Records for the exercise section start
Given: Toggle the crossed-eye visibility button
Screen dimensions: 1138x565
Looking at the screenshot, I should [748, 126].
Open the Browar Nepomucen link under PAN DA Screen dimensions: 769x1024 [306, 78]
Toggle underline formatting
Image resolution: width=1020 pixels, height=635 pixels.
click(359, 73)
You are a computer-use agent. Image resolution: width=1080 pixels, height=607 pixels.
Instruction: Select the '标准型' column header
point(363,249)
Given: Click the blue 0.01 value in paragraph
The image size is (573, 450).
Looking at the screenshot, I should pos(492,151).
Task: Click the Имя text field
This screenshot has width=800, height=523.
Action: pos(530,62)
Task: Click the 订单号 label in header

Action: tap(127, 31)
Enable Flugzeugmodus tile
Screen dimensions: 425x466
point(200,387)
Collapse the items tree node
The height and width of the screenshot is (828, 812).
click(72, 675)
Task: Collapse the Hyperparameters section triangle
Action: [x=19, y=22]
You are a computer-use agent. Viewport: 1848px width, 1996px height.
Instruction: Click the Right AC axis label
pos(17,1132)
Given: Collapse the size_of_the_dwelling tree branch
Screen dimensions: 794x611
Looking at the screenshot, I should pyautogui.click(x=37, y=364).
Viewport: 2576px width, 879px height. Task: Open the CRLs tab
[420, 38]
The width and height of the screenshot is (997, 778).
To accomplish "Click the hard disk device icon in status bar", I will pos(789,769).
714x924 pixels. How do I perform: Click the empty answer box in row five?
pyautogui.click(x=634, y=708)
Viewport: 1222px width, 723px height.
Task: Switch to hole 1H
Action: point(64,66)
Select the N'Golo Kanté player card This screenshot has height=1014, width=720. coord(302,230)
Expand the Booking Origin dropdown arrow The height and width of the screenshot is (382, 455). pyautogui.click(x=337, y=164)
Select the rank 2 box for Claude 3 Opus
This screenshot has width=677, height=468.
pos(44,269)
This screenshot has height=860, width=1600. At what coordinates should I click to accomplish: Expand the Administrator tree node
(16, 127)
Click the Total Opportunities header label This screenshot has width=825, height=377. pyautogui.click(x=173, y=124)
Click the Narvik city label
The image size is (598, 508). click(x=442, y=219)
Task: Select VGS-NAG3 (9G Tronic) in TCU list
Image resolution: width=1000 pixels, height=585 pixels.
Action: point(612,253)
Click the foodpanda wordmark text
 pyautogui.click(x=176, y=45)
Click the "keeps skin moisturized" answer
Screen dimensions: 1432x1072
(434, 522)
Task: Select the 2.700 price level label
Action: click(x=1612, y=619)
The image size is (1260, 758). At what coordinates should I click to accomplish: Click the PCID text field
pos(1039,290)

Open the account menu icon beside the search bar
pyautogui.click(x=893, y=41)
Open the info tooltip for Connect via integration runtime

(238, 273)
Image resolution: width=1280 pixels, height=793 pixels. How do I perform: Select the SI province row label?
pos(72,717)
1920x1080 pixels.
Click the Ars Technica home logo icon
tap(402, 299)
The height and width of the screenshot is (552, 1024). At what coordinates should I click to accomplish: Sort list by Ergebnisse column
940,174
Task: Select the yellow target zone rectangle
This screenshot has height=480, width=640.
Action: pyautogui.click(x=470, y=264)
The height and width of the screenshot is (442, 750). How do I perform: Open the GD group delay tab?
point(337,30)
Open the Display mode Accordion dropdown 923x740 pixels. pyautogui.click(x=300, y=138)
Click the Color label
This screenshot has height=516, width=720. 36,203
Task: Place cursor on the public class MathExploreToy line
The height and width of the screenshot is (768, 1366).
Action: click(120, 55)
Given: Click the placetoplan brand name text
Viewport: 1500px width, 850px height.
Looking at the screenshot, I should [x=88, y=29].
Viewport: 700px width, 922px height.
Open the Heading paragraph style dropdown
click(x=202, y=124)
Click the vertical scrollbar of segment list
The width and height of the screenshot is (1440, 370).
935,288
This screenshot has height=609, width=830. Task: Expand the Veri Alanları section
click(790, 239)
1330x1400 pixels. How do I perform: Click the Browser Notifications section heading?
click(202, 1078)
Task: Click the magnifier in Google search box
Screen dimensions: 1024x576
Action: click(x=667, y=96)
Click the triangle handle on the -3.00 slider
Records for the exercise section end
• [Your objective]: From the records above, reproduce exactly the lines from the one with "1920x1080 pixels." to the one with "Open the Display", both included, and no others.

• [Finished exercise]:
1920x1080 pixels.
Click the Ars Technica home logo icon
tap(402, 299)
The height and width of the screenshot is (552, 1024). At what coordinates should I click to accomplish: Sort list by Ergebnisse column
940,174
Task: Select the yellow target zone rectangle
This screenshot has height=480, width=640.
Action: pyautogui.click(x=470, y=264)
The height and width of the screenshot is (442, 750). How do I perform: Open the GD group delay tab?
point(337,30)
Open the Display mode Accordion dropdown 923x740 pixels. pyautogui.click(x=300, y=138)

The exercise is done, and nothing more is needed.